Henri IV, réputé pour son tempérament chaleureux, entretient une cour vivante, mais aussi des relations tumultueuses avec ses favorites. Cette vie privée, parfois scandaleuse, contraste avec son image publique de roi pragmatique et proche du peuple.
La famille Médicis, originaire de Florence, est l’une des plus puissantes d’Europe à la Renaissance. Banquiers, mécènes et princes, ils ont façonné la culture italienne et influencé la politique européenne. Marie de Médicis, nièce du grand-duc de Toscane, apporte à la cour de France le prestige et les ressources de cette illustre maison. Son mariage avec Henri IV scelle une alliance entre la monarchie française et l’Italie, renforçant la légitimité du roi après sa conversion.

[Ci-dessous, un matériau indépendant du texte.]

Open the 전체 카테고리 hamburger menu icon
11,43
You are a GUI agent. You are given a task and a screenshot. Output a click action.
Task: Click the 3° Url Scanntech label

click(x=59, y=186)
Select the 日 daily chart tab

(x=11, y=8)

Henri IV est surnommé le « Vert Galant » pour ses nombreuses aventures amoureuses, même à un âge avancé. Ce trait de caractère contribue à sa légende populaire. Parmi ses nombreuses favorites, Gabrielle d’Estrées occupe une place à part : grande passion du roi, elle exerce sur lui une profonde influence politique et affective. Promise un temps au titre de reine, elle meurt brutalement en 1599, laissant Henri IV inconsolable.
Crises et fin du règne
Malgré ses succès, Henri IV n’échappe pas aux tensions. Son projet d’intervention en Europe pour limiter la puissance des Habsbourg inquiète certains. Le 14 mai 1610, alors qu’il prépare une campagne militaire, Henri IV est assassiné à Paris par François Ravaillac, un fanatique catholique. Ce meurtre plonge la France dans la stupeur et ouvre une période d’incertitude sous la régence de Marie de Médicis.

L’assassinat d’Henri IV est l’un des plus célèbres de l’histoire française. François Ravaillac, convaincu d’agir pour la foi, frappe le roi dans sa voiture rue de la Ferronnerie à Paris. Ce drame marque la fragilité du pouvoir royal face aux passions religieuses.
Bilan et héritage
Henri IV laisse derrière lui un royaume pacifié, des finances assainies et une monarchie renforcée. Son règne incarne la transition entre les troubles du XVIᵉ siècle et la stabilité du Grand Siècle. L’Édit de Nantes, ses réformes économiques et ses grands travaux font de lui un roi moderne, pragmatique et proche de ses sujets. Sa mémoire reste vivante : Henri IV demeure dans l’imaginaire collectif comme le roi de la paix, le Vert Galant, et celui qui aurait voulu « mettre une poule au pot chaque dimanche » pour ses paysans.
Cette phrase, attribuée à Henri IV, illustre son souci du bien-être populaire. Elle symbolise un idéal de prospérité et de simplicité qui a contribué à sa popularité durable.